Demand for coronavirus tests has surged since pupils returned to schools, with many staff and students unable to tell a winter bug from the pandemic virus. How are teachers and heads coping with the disruption?

William Lau, a computer science teacher at Central Foundation Boys' School in North London, knew how important it was to get a test when his two-year-old daughter developed a fever at 3am on Tuesday.

He did not want students, who had already faced so much disruption to their education, to have any less time with a specialist teacher. And he did not want his own seven-year-old son to miss more school.

"We have just come out of six months of lockdown where students haven't had access to education. I teach in a school with quite high social deprivation. A lot of the students don't have computers at home they can do computer science work on," he said.

So he began trying to book a test in the early hours of the morning, then set an alarm to carry on at 07:00 BST, searching online for tips on where and when to try booking for the best results.

After 11 hours of trying, he eventually found a test booking, but he said the website made it especially hard, repeatedly losing the details he had entered and sending him back to the beginning of the booking process.

"It's highly reliant on the user being persistent and just refreshing, refreshing, refreshing, like you're trying to book Harry Potter tickets."

Image source, PA Media
Image caption,

Queues have built up outside some testing centres

Nicole, in Sheffield, is a teacher of children with special needs and said she has to self-isolate while waiting for test results for her two children.
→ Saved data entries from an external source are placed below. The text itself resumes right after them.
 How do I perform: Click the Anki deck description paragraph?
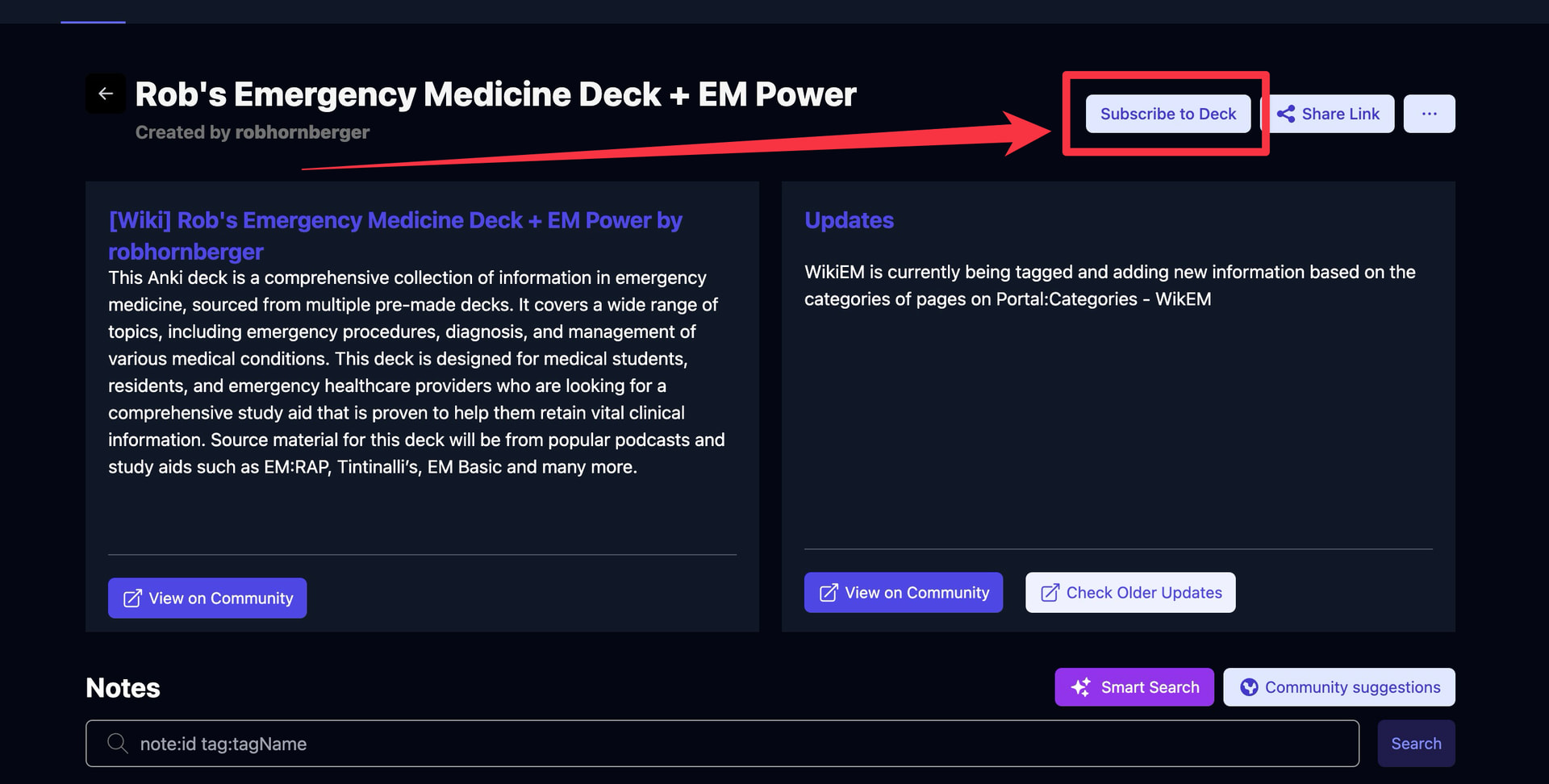tap(416, 372)
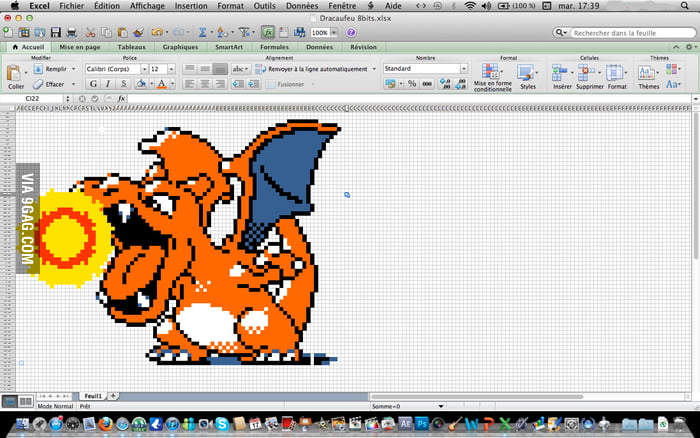Select the Feuil1 sheet tab
The width and height of the screenshot is (700, 438).
pyautogui.click(x=93, y=396)
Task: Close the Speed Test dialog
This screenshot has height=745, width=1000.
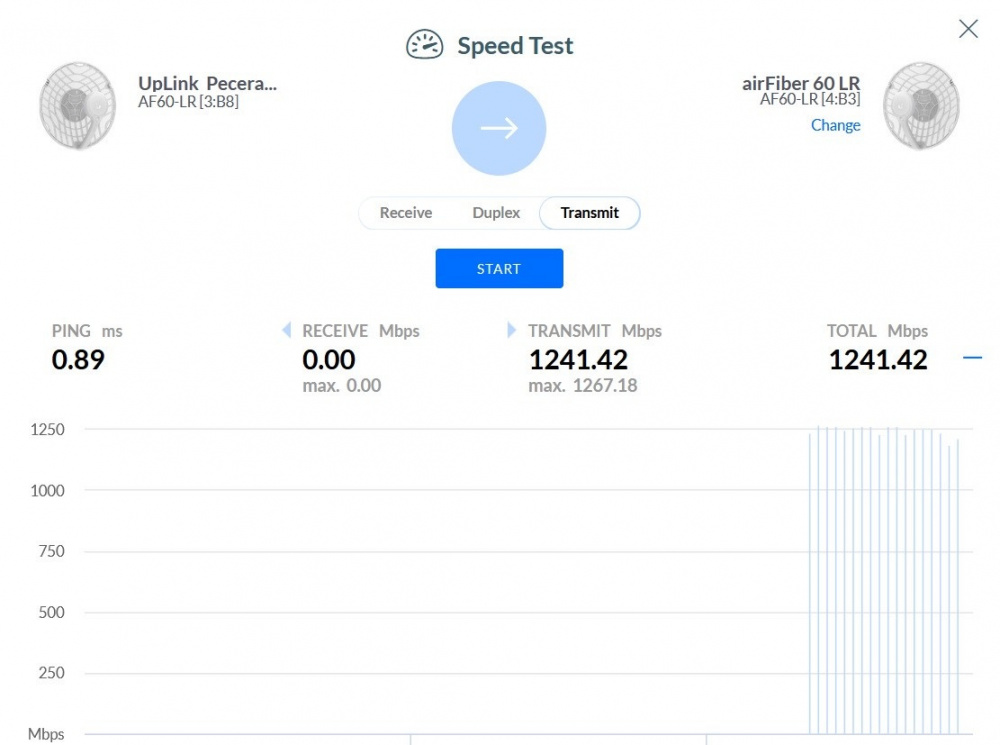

Leaving vulnerable children who had missed months of school without their usual teacher brought her close to tears.

She told BBC Radio 5 Live Breakfast: "I'm desperate to be in with them because I want to do the right thing for them."

Nicole said she thought the government should have been better prepared. "You don't have to be Chris Whitty or Jenny Harries" to know that there would be symptoms of colds, flu and coronavirus in schools this year, she said.

She said: "Vulnerable children are being hung out to dry. I just think my report card is 'could hugely do better'."

'Predictable'

School leaders estimate that around 740 schools in England have sent home some pupils, whether it's a bubble, a year group or multiple year groups, said Steve Chalke, the founder of the Oasis trust. Eight out of his trust's 52 schools have been affected.

He said one parent called him "in tears" after spending days trying to book a test for her child with special needs, only to be offered one that she could not reach without a car.

Mr Chalke said this was the "predictable" result of focusing on returning students to school physically, and said the government needed a plan to support remote learning for everyone during these disruptions.

Mark Tilling, head teacher of High Tunstall School in Hartlepool, said his school had limited the number of pupils self-isolating to just half a dozen because the local public health teams had helped to establish who had been in contact with the school's one positive case.

But he told BBC Radio 4's the World At One he had run out of the 10 testing kits provided for his 1,257-pupil school. They had ordered more, but it was not clear how many they would get or when they would arrive.

Image source, Oasis Trust
Image caption,

Steve Chalke, who founded a chain of academies, said the government should have been preparing for remote learning

Emma Knights, chief executive of the National Governance Association, said the disruption of education is "beginning to get up a head of speed".

"Just at the beginning of term there are a lot of bugs brought back and trying to work out what is Covid and what definitely isn't is not a decision that a head teacher can make," she said.

Schools were promised it would be "as easy as possible" to get a test and that public health teams would carry out a "rapid risk assessment" of any suspected cases, to ensure that staff and pupils could isolate if needed without unnecessary disruption.

But she says this is not happening in all schools, so they do not know who has Covid-19 and who has been in close contact with them.

'Lockdown by default'

Head teachers' unions said they had received hundreds of emails from schools describing staff and pupils struggling to access tests and being given contradictory advice.

Geoff Barton, ASCL general secretary, told BBC Radio 4's Today programme that without testing to cut short the self-isolation period for those who are negative, staff absence could be "unsustainable" and it would feel like "lockdown by default".

One primary school in Exeter told the NAHT that three staff who were self-isolating were offered tests a seven-hour drive away.

And at a school in Northern Ireland one staff member was told to self-isolate for 14 days even if the test was negative, while another was told they only needed to self-isolate for seven days if it was positive.

Paul Whiteman, general secretary for the NAHT head teachers' union, said: "The government assured us that this would be ready, but at the first sign of stress it seems to be falling over."